Copy out the data below. Leave nothing out and alter nothing.
___ RECORDS TO USE
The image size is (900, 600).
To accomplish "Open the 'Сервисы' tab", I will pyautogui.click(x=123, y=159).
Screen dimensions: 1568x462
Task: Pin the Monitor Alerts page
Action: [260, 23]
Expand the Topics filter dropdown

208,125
______
YOUR RESPONSE —
The image size is (900, 600).
To accomplish "Open the 'Сервисы' tab", I will pyautogui.click(x=123, y=159).
Screen dimensions: 1568x462
Task: Pin the Monitor Alerts page
Action: [260, 23]
Expand the Topics filter dropdown

208,125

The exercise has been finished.